Accompanying the apology was a scathing editorial. Moore wrote that the lesson of Kwast's lawsuit and other similar incidents, was "the tyranny of the majority cannot vote to slander a man, nor deny him his right to disagree...May the city leaders come to know that they have lost $400,000 [including money the city spent in firefighter and Thompson suits] to a bunch of guys who wear bib overalls. They weren't attorneys, and I'm not a journalist. We were only armed with the freedom of speech."
"I think what Kent Moore was doing was good for the city," says Kevin Shay. "He helped make the government more open. He advocated for a new way of thinking within city government. And I think he made the other papers more aggressive."
Not everyone, however, agrees.
Last spring in particular, many people think Moore went too far. On the pages of his newspaper, he called for the city to create a task force to develop an ethics ordinance, a way to keep officials in check--without turning to the costly lawsuits that had dogged the city.
When the city council deferred a decision to study creating an ordinance, Moore outlined in his monthly newsletter, which he sent to a limited number of Community Journal subscribers, a litany of city hall injustices, many of which he believed were directed at him. Foremost was the so-called purloined newspapers incident. He also wrote that landowner Johnny Robinson was considering bringing a federal racketeering suit against the city for the police surveillance of him.

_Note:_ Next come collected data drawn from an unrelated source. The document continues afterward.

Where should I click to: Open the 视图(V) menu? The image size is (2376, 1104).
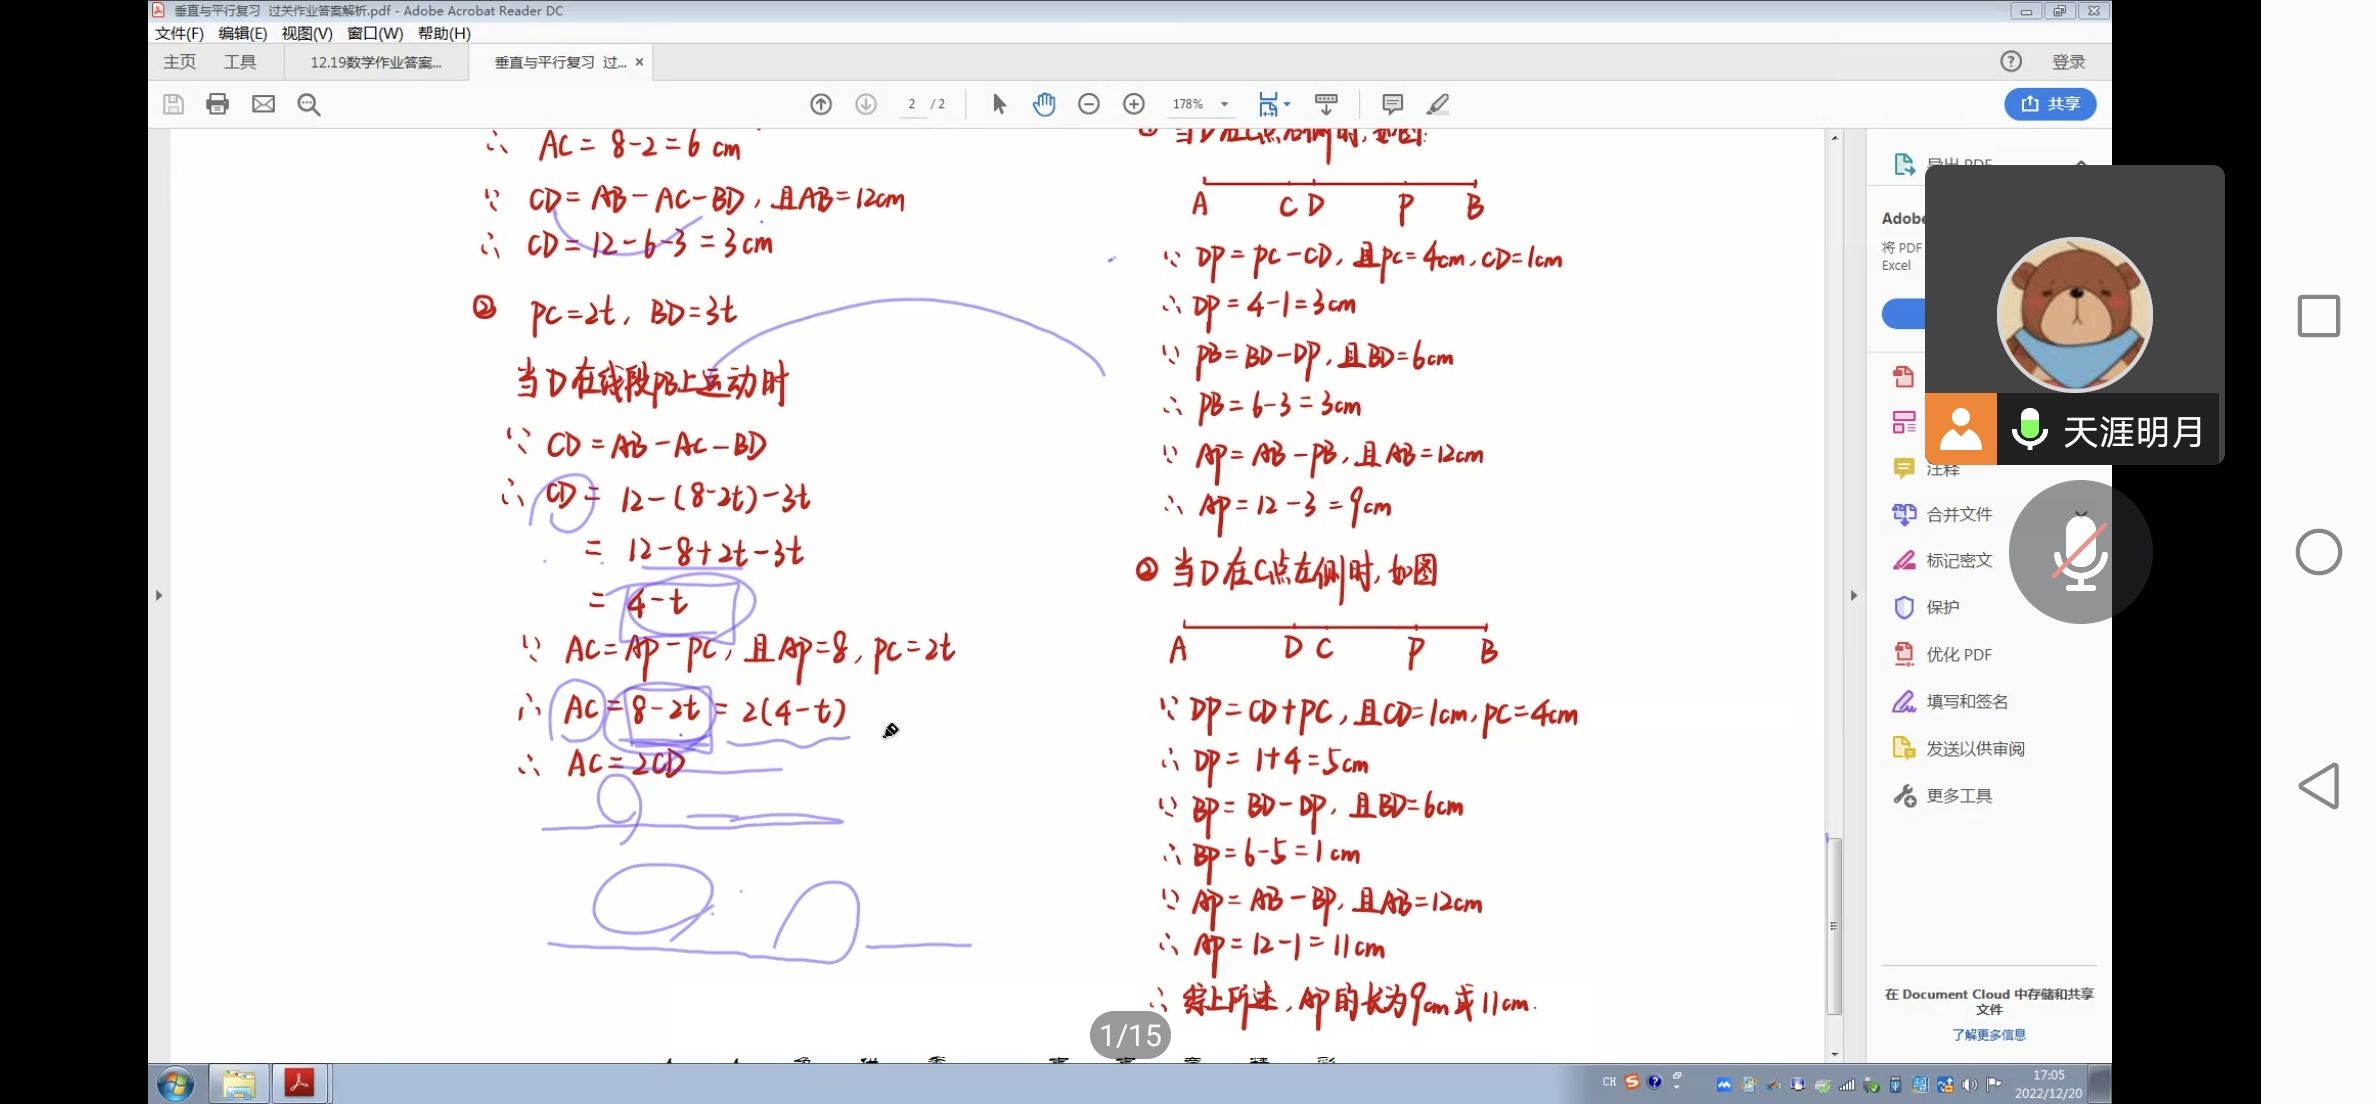[306, 33]
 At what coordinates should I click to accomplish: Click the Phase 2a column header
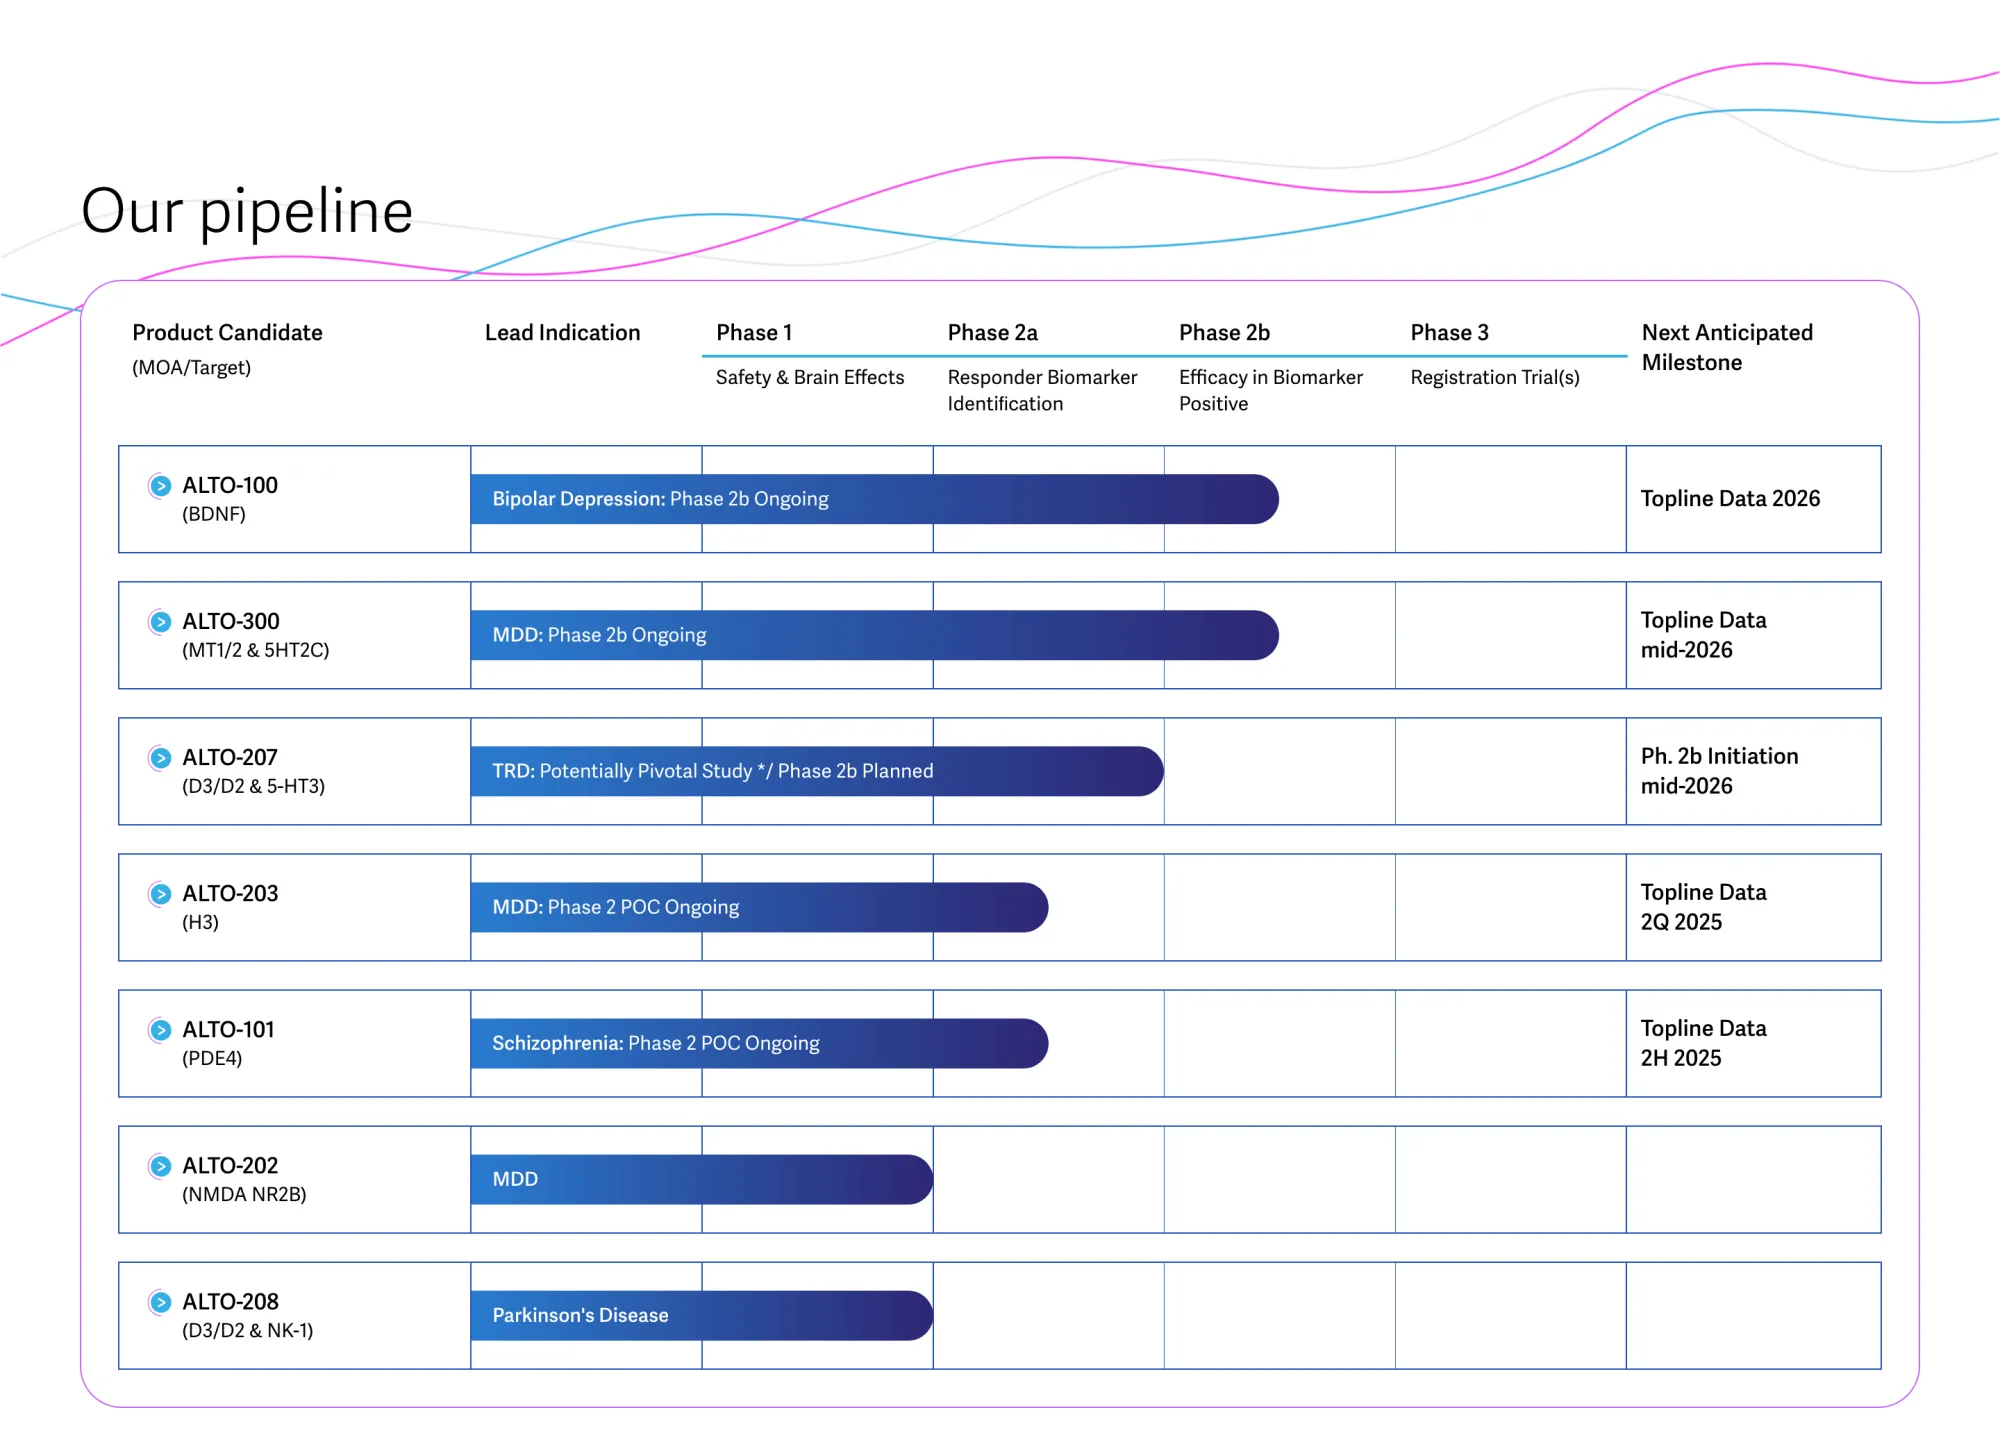(992, 333)
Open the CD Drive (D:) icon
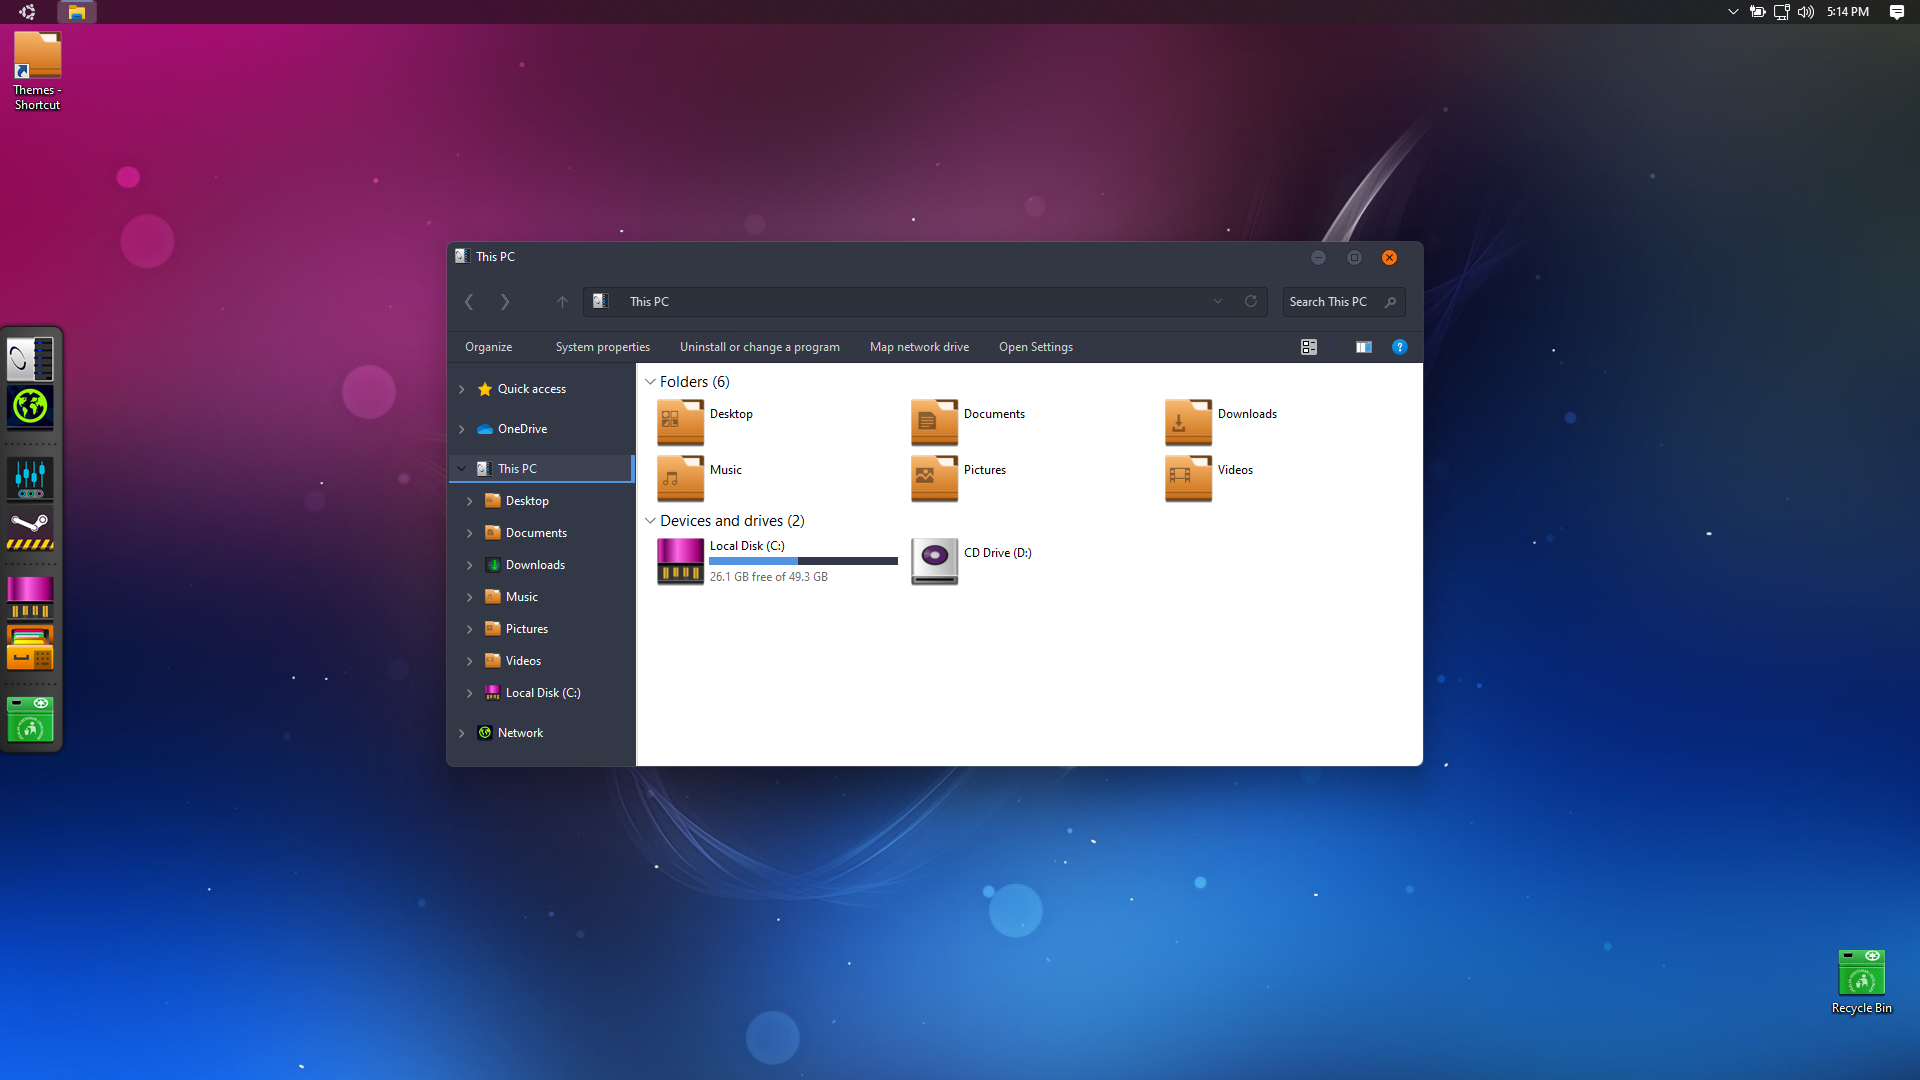This screenshot has height=1080, width=1920. 934,561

When the council got hold of the newsletter they were furious, and many members threatened to sue. The backlash was covered in the Citizens' Advocate, whose publisher, Jean Murph, was also contemplating suing Moore for libel for things he had printed about her.
"I've tried to ignore the petty jealousy and juvenile comments but the attacks have become irrational," Jean Murph was quoted as saying in her paper. "I don't want to take any chances with this person."
In his May issue, Moore struck back. He printed a two-page parody of the Citizens' Advocate, renaming it the Ragovate, Official Mouthpiece of City Hall. The mock articles were bylined "Jean Burph (Excuse me.)." The parody mocked an article The Advocate ran about the council defeating Moore's ethics ordinance--an article Moore alleged was inaccurate since he was just calling for a task force to study it and it wasn't actually defeated; the council deferred taking any action. Moore chastised Murph, who he depicted as wealthy and trading on her influence as the daughter of a former governor, and her paper for not filing a single open records request in the previous year.
In a series of personal letters Murph and Moore exchanged in the following months--which Moore published--she called his charges and logic "paranoid."
"It is truly pitiful how very low you have sunk seeking to hurt another person," she wrote. Murph called Moore's attacks on her libelous, and warned him to stop writing and phoning her, to not set foot on the premises of her newspaper or home, nor to approach her in person--or she would notify the police.
Moore replied: "All I have asked of you is to correct false statements in your journalism...I consider your inference that I am the type of person who would approach you in a violent or harassing manner as ridiculous and unfounded."
Kent Moore admits now that the parody went too far and that he probably came on too strong his first year in the news business. "I wrote with arrogance to reflect the arrogance of the people in power," he says. "The individual in society is sovereign, not city hall. But I'm done with being belligerent and arrogant."
He is now trying to find a middle ground, between being a complacent civic booster and being a cynic. "What you need is a balance between the Breakfast Club and city hall. I'm going to try and help the people and the politicians understand the issues. If the leaders break the law, I will have to tell the people.
"I'm learning," he says, "how to become a newspaperman.